| What you need to do |
Whenever the word "block" turns up in a line below, that line should be copied.

(Recorded data)
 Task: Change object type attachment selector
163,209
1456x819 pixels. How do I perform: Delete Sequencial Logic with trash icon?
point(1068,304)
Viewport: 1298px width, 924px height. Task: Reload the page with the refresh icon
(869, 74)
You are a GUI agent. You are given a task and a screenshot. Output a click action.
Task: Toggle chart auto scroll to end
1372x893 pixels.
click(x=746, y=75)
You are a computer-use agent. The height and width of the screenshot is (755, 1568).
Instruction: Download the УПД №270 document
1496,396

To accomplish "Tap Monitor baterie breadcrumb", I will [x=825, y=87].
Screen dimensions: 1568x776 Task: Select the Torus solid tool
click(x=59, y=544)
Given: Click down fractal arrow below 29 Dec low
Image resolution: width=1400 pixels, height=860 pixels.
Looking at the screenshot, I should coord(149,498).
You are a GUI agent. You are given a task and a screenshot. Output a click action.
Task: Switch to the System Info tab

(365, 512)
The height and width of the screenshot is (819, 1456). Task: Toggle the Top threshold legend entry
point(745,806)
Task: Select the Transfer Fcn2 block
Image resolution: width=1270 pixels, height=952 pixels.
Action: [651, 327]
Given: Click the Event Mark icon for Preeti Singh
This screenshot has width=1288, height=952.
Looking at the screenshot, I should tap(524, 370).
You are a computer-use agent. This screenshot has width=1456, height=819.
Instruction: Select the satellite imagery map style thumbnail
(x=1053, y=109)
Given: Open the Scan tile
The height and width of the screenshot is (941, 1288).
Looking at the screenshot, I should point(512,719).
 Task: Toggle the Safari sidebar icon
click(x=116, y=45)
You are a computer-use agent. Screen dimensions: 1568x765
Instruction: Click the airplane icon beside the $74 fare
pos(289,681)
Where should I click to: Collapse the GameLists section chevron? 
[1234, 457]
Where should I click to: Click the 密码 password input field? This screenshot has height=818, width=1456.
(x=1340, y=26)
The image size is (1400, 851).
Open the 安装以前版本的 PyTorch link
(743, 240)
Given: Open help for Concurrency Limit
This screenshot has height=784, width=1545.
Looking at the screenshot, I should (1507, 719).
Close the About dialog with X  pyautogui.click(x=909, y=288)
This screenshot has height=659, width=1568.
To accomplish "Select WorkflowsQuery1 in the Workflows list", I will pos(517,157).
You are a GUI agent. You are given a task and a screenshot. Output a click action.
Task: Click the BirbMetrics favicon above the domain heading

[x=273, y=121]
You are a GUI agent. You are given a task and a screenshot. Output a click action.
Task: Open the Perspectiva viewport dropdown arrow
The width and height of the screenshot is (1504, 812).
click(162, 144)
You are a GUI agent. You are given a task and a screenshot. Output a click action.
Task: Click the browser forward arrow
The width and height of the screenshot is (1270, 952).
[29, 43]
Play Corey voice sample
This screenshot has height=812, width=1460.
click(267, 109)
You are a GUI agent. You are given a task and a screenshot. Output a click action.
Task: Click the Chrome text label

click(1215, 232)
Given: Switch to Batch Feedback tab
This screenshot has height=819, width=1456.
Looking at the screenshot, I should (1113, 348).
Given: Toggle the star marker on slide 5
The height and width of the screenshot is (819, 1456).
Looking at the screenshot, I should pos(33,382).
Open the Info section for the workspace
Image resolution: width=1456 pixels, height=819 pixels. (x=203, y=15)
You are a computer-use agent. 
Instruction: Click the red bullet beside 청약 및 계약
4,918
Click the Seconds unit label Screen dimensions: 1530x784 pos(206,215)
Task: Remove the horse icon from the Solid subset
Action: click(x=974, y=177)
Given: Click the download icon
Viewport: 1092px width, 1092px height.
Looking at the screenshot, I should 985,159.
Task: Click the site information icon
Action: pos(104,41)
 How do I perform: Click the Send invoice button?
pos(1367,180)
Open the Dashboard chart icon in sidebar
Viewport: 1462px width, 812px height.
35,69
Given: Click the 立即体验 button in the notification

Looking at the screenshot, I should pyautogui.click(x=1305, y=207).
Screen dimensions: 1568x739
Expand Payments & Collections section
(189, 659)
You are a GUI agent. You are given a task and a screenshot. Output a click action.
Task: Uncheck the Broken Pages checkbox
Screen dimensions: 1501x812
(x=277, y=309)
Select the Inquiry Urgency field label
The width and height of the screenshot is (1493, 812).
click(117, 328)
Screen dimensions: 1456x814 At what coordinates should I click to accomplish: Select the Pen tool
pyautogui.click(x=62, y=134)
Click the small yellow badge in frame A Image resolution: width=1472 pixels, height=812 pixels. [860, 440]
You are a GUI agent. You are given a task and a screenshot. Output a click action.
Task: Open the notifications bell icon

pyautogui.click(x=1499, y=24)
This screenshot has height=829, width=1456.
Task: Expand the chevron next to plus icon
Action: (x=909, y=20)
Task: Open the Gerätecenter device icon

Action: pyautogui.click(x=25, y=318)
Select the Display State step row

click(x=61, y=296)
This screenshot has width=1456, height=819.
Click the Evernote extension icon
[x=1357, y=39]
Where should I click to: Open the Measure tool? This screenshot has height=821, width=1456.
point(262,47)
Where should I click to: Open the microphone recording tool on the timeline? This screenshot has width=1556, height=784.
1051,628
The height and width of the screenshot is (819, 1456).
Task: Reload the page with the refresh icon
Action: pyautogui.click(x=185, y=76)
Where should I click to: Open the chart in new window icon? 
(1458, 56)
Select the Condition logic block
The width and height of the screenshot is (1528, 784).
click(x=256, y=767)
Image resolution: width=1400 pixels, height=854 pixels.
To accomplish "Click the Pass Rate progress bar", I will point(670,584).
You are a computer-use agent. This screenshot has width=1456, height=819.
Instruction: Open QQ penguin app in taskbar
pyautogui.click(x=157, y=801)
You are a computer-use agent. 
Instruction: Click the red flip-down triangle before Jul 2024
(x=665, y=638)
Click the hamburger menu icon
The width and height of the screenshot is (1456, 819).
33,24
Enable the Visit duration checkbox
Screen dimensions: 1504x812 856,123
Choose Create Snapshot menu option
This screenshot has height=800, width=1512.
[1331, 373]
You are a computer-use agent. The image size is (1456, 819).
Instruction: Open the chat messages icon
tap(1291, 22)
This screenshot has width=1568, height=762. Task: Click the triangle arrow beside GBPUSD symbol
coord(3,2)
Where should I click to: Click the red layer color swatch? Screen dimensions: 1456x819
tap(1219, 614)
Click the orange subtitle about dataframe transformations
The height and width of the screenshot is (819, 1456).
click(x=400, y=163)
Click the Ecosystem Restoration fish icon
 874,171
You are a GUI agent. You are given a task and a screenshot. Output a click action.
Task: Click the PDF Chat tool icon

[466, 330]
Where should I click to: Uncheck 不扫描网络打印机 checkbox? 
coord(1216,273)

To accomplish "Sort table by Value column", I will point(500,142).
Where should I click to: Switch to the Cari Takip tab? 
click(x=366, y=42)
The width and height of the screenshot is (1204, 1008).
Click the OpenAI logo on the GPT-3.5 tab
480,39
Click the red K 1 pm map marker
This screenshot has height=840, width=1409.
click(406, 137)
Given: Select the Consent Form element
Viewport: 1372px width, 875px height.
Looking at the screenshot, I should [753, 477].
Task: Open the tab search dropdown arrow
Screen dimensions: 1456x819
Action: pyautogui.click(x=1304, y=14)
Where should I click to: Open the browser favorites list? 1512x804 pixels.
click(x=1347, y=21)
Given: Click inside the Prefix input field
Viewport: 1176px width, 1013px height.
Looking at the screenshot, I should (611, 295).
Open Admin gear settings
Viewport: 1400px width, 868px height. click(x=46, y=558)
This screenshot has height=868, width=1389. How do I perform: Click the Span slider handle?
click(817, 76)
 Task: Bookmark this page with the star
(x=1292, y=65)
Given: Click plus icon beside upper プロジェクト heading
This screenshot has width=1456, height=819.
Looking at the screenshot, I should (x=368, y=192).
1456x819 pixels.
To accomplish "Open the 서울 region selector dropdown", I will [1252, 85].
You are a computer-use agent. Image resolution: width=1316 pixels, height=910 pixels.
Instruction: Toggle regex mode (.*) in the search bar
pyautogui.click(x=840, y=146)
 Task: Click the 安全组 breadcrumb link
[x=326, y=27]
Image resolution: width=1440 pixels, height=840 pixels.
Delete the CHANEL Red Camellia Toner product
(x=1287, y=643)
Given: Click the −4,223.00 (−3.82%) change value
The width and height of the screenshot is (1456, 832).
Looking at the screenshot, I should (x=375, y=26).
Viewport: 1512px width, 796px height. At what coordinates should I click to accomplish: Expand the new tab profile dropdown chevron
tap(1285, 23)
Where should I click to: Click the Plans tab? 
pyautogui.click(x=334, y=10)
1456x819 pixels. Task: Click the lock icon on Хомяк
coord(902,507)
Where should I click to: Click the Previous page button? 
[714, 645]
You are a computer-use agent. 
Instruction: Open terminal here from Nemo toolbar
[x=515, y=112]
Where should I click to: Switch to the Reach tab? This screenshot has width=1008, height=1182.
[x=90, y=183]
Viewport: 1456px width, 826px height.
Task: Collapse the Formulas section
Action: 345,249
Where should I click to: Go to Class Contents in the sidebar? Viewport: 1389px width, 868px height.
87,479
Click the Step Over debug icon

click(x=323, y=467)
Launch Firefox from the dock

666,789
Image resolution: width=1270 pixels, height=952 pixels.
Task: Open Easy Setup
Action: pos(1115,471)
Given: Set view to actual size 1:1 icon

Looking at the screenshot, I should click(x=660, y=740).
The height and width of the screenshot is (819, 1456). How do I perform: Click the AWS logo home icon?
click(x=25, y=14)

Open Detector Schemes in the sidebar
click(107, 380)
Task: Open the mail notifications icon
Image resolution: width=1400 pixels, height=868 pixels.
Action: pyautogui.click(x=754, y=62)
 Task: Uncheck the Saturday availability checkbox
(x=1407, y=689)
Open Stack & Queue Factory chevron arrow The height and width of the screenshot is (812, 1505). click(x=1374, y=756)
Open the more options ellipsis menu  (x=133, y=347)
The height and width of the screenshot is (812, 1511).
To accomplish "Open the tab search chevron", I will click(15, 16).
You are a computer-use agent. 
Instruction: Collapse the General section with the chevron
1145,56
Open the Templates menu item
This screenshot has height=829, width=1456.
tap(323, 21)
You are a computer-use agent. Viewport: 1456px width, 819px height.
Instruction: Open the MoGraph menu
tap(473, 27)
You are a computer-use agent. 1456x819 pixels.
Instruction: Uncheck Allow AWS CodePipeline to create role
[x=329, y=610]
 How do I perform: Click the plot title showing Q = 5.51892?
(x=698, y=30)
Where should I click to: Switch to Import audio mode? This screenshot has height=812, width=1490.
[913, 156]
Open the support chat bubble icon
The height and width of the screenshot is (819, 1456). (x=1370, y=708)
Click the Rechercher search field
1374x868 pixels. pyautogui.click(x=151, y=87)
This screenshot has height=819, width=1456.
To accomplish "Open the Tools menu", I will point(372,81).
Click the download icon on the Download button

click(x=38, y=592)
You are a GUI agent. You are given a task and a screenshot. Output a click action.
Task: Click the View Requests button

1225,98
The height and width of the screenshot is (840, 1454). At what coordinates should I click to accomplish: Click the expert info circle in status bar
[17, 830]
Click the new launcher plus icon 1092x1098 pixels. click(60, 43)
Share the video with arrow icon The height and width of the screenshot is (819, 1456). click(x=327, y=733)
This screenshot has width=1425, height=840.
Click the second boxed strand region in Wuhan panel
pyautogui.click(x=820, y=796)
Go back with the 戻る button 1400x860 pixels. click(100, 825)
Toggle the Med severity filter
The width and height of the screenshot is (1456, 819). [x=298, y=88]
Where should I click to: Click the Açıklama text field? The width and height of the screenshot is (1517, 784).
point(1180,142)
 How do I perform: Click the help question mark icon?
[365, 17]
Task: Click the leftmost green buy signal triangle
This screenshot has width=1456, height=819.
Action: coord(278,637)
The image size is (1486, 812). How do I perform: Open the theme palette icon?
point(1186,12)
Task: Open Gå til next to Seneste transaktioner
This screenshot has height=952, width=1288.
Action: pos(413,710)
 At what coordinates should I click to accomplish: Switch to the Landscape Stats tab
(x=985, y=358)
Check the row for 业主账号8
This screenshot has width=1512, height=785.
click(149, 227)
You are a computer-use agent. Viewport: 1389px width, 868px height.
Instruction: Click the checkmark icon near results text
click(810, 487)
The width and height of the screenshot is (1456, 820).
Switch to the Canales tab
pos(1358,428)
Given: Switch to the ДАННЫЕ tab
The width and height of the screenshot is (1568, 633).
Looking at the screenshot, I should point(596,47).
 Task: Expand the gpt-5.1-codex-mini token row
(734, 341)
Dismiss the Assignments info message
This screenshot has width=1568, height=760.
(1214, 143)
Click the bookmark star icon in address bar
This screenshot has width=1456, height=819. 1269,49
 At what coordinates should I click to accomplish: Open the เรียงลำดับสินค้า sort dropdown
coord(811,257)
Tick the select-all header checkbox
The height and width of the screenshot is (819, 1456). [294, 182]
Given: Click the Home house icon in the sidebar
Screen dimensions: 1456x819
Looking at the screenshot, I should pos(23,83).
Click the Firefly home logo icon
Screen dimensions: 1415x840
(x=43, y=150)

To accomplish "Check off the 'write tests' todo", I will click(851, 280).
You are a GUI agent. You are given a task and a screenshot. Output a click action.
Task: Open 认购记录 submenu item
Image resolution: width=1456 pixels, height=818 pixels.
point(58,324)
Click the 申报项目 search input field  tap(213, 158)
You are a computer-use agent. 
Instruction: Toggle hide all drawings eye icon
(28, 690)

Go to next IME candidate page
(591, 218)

| Answer to this exercise |
Task: Select the Transfer Fcn2 block
Select the Condition logic block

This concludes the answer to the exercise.